C++ Logo

sg16

Advanced search

Re: [SG16] [isocpp-lib-ext] P1885: Naming text encodings: Encodings in the environment versus registered character sets

From: Jens Maurer <Jens.Maurer_at_[hidden]>
Date: Sat, 18 Sep 2021 08:33:14 +0200
On 17/09/2021 23.24, Hubert Tong via Lib-Ext wrote:
> P1885 does not exist in a vacuum. And the existing wording does place a requirement between the narrow and wide execution encodings. I am somewhat convinced that P1885 is not the place to address the wchar_t problems re: UCS-2 versus UTF-16, but I will point out that P1885 theoretically exacerbates the problem because the UTF-8 narrow and UCS-2 wide case is not perfectly valid. Previously, only the UTF-16 case was clearly misaligned with the standard; with P1886, the UCS-2 case is also misaligned.

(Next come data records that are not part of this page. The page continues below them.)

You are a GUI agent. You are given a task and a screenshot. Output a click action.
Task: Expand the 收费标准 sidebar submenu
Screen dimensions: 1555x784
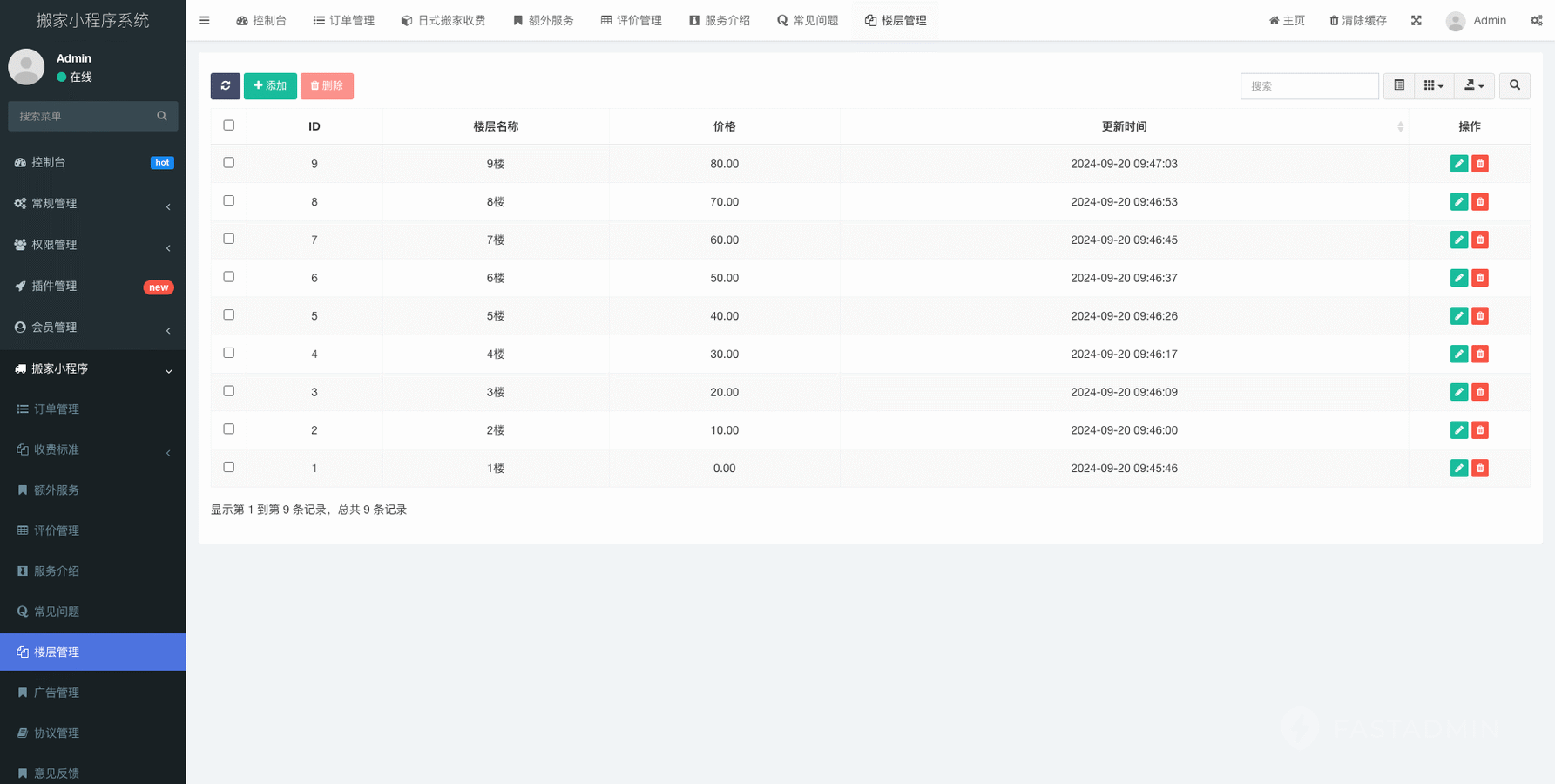pos(92,449)
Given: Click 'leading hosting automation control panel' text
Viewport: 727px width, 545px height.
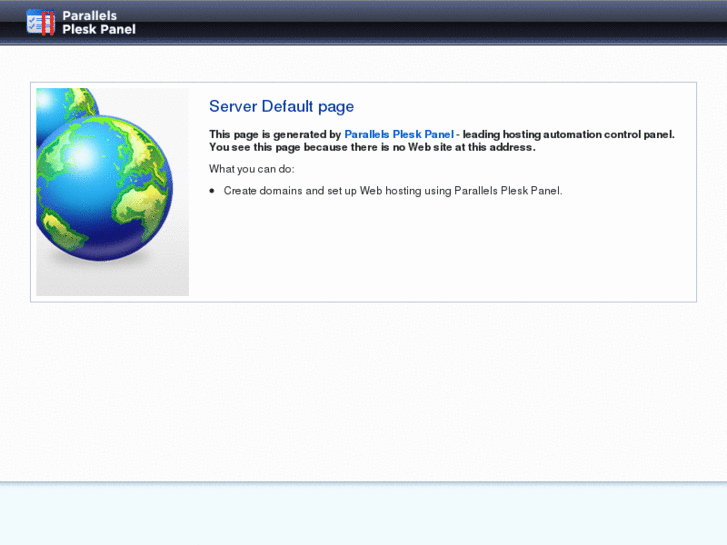Looking at the screenshot, I should click(568, 134).
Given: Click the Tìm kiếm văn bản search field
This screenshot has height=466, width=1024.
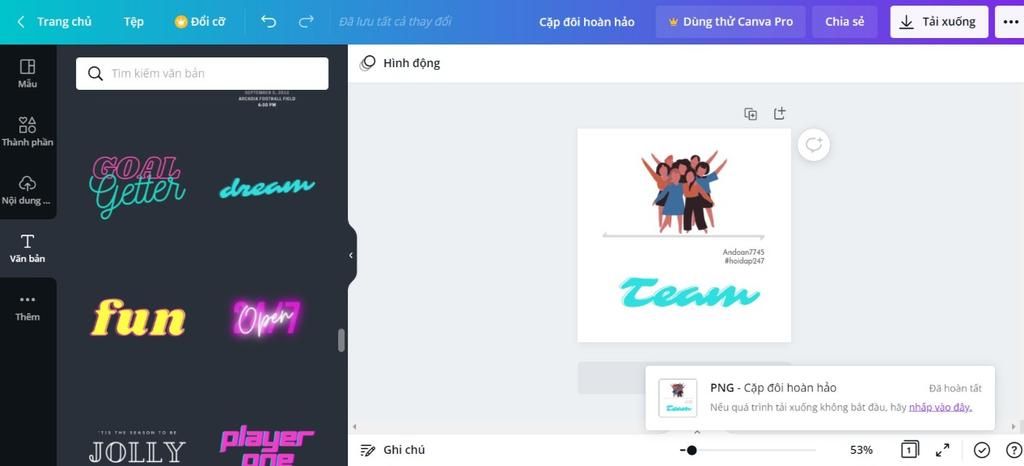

Regardless of outcome, I'd like to see an explanation of the issue in the prose
text of the paper. I understand why UTF-16 is incompatible with the standard's
assumptions for wchar_t, but I'd appreciate some succinct statement why a
requirement (which one?) of P1885 also makes UTF-8 and UCS-2 invalid.

> User expectations of something completely novel is rather hard to guess at. Should the narrow and wide EBCDIC versions of the same character set be called the same charset? For cases where there are no multibyte characters, most indications are "yes". For cases where there are multibyte characters, it seems to be more up in the air. If the answer is "no", then I imagine we end up with some "x-" prefixes and "-2byte" or "-4byte" suffixes (the endianness is always big endian).

I'd like to point out that the paper talks about encodings, not charsets.
In my view, obviously narrow and wide encodings for EBCDIC (with no multibyte
characters) are different encodings, because the target type differs.
(There might be value in claiming this and similar cases mentioned above to be
"the same" encoding, but maybe we can come up with a different term, then.)

Jens

Received on 2021-09-18 01:33:23